Namun, terkait dengan masalah di rutan dan LP ini, satgas perlu memahami bahwa melakukan sidak tidak mampu menyelesaikan masalah yang mendasar. Meski terkesan klise, semua pihak perlu mengetahui bahwa dalam perspektif organisasi penjara selalu berhadapan dengan setidaknya tiga hal. Pertama, masalah otonomi yang terkait dengan terbatasnya pilihan dalam perencanaan dan penganggaran. Seperti masalah anggaran dan sumber daya manusia, rutan dan LP tidak berada dalam posisi yang memiliki kewenangan untuk menambah atau mengurangi.
Demikian pula halnya dengan Direktorat Jenderal Pemasyarakatan, sebagai direktorat teknis yang hanya memiliki kewenangan dalam memberikan usulan. Kewenangan perencanaan dan penganggaran dalam struktur Departemen Hukum dan HAM ada pada jalur kantor wilayah dan fungsi sekretariat jenderal. Jadi, buruknya kualitas makanan dan pemenuhan hak-hak dasar lainnya juga merupakan tanggung jawab dari kantor wilayah dan departemen umumnya. Meskipun, dalam banyak kasus, itu juga disebabkan oleh penyimpangan yang dilakukan pada tingkat teknis. Kesenjangan antara kebutuhan fungsional dan dukungan fasilitatif ini merupakan salah satu faktor makro yang perlu diperhatikan dalam upaya perubahan di pemasyarakatan.
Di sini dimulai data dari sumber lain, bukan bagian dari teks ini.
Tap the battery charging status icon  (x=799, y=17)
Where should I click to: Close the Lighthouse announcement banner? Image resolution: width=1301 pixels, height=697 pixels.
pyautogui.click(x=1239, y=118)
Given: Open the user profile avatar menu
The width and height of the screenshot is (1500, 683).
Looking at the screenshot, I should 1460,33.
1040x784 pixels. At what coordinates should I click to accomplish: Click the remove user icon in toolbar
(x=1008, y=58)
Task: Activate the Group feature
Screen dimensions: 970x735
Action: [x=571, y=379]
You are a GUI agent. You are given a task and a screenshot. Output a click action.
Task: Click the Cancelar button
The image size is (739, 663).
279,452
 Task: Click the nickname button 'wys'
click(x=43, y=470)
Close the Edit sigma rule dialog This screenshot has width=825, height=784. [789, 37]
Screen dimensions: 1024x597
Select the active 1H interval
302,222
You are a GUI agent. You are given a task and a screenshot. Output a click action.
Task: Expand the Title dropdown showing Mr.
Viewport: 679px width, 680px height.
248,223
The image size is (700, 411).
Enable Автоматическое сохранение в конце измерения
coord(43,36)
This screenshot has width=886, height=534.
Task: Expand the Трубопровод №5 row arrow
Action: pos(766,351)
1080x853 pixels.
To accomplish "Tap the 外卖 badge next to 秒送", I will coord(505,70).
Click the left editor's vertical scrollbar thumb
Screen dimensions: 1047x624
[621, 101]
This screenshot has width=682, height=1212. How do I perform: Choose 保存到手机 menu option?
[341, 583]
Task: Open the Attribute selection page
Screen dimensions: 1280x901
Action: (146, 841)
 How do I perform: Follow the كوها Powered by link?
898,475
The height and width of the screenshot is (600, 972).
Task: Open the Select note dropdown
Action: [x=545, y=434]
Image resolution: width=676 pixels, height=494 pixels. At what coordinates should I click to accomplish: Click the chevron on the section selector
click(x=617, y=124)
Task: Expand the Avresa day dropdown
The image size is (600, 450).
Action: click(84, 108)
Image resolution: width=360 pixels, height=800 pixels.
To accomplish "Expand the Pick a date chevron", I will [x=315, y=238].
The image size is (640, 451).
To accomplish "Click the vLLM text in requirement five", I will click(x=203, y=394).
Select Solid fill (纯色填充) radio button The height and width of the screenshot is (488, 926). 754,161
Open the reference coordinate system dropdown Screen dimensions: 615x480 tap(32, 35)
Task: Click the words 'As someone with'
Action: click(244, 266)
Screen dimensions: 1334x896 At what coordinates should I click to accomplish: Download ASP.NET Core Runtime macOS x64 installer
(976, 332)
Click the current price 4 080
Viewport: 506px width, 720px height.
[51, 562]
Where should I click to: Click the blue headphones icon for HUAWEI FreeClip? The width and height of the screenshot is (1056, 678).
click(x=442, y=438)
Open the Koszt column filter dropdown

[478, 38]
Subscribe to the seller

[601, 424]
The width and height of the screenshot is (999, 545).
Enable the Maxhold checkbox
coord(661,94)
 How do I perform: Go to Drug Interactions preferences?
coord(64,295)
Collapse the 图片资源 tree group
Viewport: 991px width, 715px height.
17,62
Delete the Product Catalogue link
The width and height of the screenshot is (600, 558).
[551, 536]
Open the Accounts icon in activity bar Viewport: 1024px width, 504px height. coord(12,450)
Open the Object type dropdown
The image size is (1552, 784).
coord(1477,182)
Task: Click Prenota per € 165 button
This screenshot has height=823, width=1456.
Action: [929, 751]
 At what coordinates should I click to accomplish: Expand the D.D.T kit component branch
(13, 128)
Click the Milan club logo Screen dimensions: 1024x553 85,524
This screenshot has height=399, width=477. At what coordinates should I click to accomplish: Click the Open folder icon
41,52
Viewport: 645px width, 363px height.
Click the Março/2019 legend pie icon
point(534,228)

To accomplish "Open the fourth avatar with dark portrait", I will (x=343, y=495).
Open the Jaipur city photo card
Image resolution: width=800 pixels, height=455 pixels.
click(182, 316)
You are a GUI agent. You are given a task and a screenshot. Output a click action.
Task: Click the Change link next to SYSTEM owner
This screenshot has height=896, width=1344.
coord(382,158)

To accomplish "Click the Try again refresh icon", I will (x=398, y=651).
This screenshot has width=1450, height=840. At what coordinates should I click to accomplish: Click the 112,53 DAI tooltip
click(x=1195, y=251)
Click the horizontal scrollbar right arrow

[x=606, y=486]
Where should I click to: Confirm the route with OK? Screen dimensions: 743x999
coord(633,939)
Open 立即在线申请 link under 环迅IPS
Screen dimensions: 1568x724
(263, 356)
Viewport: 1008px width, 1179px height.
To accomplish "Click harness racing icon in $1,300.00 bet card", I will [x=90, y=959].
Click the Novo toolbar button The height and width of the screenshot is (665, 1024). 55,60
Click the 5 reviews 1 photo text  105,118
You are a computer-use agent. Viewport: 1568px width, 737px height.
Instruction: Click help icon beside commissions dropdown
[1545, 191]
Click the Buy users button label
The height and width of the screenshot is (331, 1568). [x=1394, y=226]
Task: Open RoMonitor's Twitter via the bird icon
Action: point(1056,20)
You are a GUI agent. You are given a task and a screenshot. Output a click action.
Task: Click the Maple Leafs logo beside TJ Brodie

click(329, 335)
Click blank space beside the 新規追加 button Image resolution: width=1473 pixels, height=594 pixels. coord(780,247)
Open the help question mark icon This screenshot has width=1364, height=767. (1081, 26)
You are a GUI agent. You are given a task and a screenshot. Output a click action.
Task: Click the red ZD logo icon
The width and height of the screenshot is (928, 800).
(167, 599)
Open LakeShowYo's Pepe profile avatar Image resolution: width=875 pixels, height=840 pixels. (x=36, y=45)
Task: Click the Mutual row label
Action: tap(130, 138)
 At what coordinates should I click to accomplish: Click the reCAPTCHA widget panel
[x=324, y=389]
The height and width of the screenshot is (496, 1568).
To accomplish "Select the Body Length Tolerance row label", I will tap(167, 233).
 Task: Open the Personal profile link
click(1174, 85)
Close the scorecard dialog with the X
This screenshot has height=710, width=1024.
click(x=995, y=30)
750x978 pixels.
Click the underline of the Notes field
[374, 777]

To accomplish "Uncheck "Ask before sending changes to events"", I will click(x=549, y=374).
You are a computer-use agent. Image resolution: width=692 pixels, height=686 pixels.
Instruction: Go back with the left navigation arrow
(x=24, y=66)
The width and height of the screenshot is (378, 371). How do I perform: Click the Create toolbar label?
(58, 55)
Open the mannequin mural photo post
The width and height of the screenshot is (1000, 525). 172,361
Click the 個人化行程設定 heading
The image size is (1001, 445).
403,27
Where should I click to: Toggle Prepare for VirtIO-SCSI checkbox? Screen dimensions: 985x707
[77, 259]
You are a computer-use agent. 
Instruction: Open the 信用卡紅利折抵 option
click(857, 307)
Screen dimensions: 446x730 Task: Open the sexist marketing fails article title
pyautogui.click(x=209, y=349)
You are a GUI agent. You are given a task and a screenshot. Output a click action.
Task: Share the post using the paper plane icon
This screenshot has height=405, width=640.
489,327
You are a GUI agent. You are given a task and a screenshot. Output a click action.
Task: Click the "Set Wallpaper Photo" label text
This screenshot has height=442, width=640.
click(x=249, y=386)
Mungkin perlu didiskusikan kembali apakah pola hubungan struktural di Departemen Hukum dan HAM sekarang ini sudah akomodatif terhadap kebutuhan di tingkat teknis. Perlu diketahui bahwa, pola hubungan terintegrasi (integrated), sebagaimana yang sekarang diterapkan oleh Kemenkum dan HAM, adalah pola yang efektif apabila fungsi-fungsi pada tingkat direktorat teknis saling terkait, dengan fungsi satu berpengaruh pada fungsi yang lain.
Padahal bila diambil contoh dua direktorat teknis terbesar di Kemenkum dan HAM, yaitu Direktorat Pemasyarakatan dan Imigrasi, di antara keduanya jelas memiliki fungsi yang berbeda dan tidak saling terkait meski masih berada dalam kerangka penegakan hukum dan perlindungan hak asasi manusia. Oleh karena itu, pola hubungan struktural yang lebih otonom mungkin patut dikaji kembali, sambil memikirkan bagaimana pengawasan bisa dilakukan secara efektif bila pola hubungan struktur yang otonom tersebut dipilih.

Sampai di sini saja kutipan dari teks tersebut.